Etiology

Disease states that trigger systemic activation of coagulation may lead to disseminated intravascular coagulation (DIC). Causes include:​[1][2][6][7]

  • Sepsis/severe infection, including severe coronavirus disease 2019 (COVID-19) infection[3]

  • Major trauma or burns

  • Some malignancies (acute myelocytic leukemia or metastatic mucin-secreting adenocarcinoma)

  • Obstetric disorders (amniotic fluid embolism, eclampsia, abruptio placentae, retained dead fetus syndrome)

  • Severe organ destruction or failure (severe pancreatitis, acute hepatic failure)

  • Vascular disorders (Kasabach-Merritt syndrome or giant hemangiomas, large aortic aneurysms)

  • Severe toxic or immunologic reactions (blood transfusion reaction or hemolytic reactions, organ transplant rejection, snake bite).

DIC induced by these causes may be acute or chronic.

Acute DIC is more common with rapid-onset underlying conditions such as major trauma, sepsis/severe infection, and massive blood transfusion.

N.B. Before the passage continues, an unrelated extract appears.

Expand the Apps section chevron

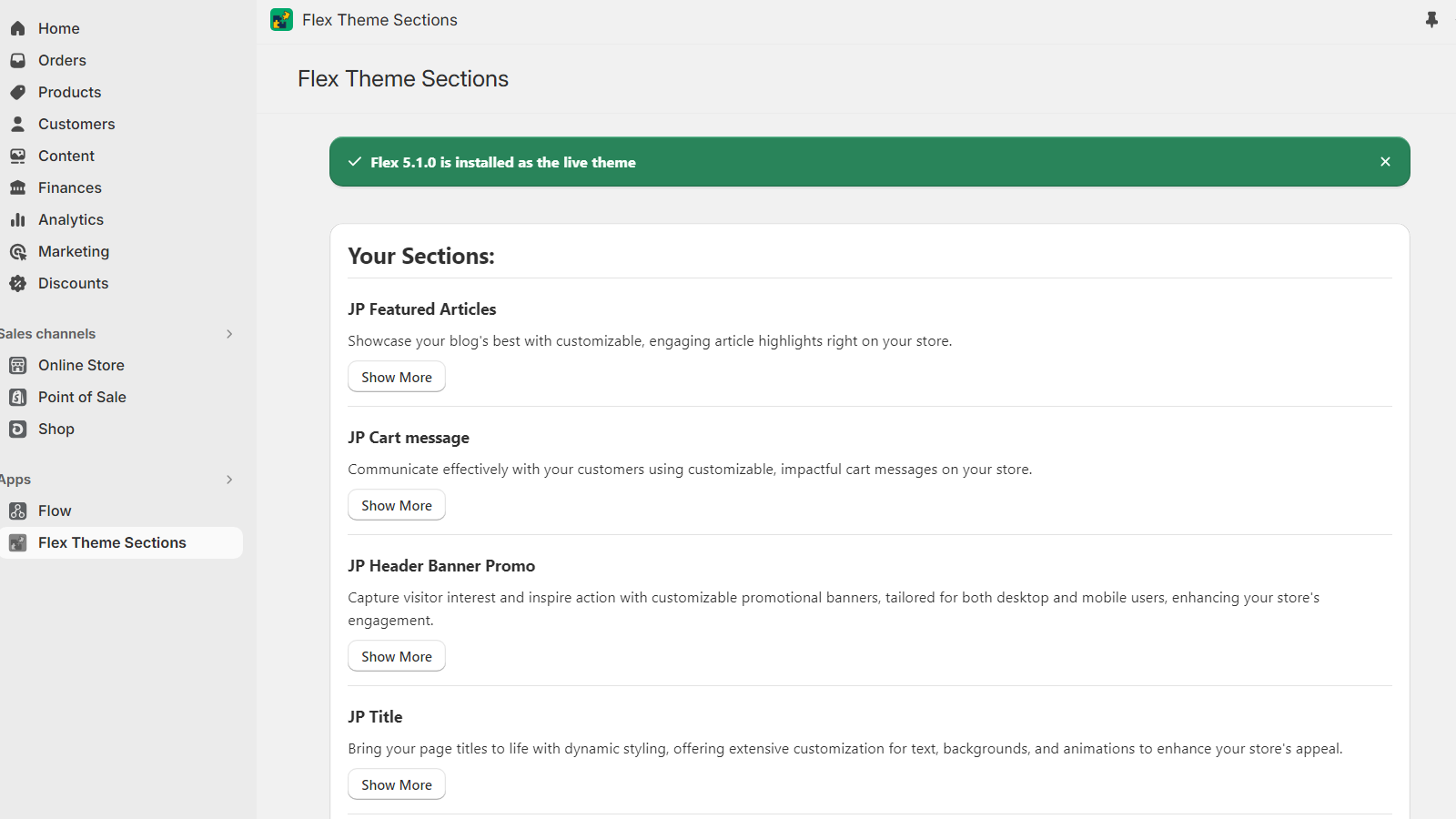click(x=229, y=480)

Chronic DIC is more common with less acute disorders such as malignancies, paroxysmal nocturnal hemoglobinuria, and Raynaud disease. Localized DIC (characterized by bleeding or thrombosis limited to a specific anatomic location) is associated with an underlying disorder such as aortic aneurysm, giant hemangioma, and hyperacute renal allograft rejection.​[1][2]

Pathophysiology

Two important hallmarks of DIC are continuous generation of intravascular fibrin and consumption/depletion of procoagulants and platelets.[8] Increased clotting is accompanied by decreased fibrinolysis. Thrombin production is increased by activation of the extrinsic tissue factor (VIIa) pathways.[9] Thrombin, a proteolytic enzyme, cleaves fibrinogen to form fibrin. Without the functional counteraction from the anticoagulant pathways, increased thrombin continuously amplifies the coagulation cascade through its positive feedback and consumptive depletion of procoagulants and platelets, finally leading to widespread fibrin deposition, resulting in multiorgan failure.

A coexisting mechanism in the development of DIC relates to the impaired fibrinolytic system, which includes tissue factor pathway inhibitor, antithrombin III, and the protein C system. Plasmin, which degrades fibrin into measurable fibrin degradation products, is a key component of the fibrinolytic system. The impaired fibrinolytic system probably results from decreased production of plasmin due to a sustained increase in plasma level of plasminogen activator inhibitor type I (PAI-I).

Another mechanism involves the mutual potentiation between the inflammatory and coagulation pathways. A systemic inflammatory response can activate the coagulation pathways by activating the cytokine network. Interleukin-6 and tumor necrosis factor are cytokines that activate the coagulation pathway. Because activated protein C has an anti-inflammatory effect through its inhibition of cytokine production, depression of protein C promotes inflammation, which favors coagulation. In addition, the products produced by coagulation, such as factor Xa, thrombin, and fibrin, activate endothelial cells to release proinflammatory cytokines. Thus, both coagulation and inflammatory pathways positively reinforce each other, forming a vicious circle and causing uncontrolled activation of systemic coagulation.​[1][2]

Classification

DIC subtypes[1]

  • Acute DIC is characterized by rapid-onset generalized bleeding and microcirculatory/macrocirculatory thrombosis, resulting in hypoperfusion, infarction, and end-organ damage.

  • Chronic DIC is characterized by subacute bleeding and diffuse thrombosis.

In addition to clinical classification as acute/chronic subtypes, the International Society on Thrombosis and Haemostasis recommends classifying DIC as overt or non-overt. Overt DIC refers to a decompensated hemostatic system, whereas non-overt DIC refers to a stressed but compensated hemostatic system.[4]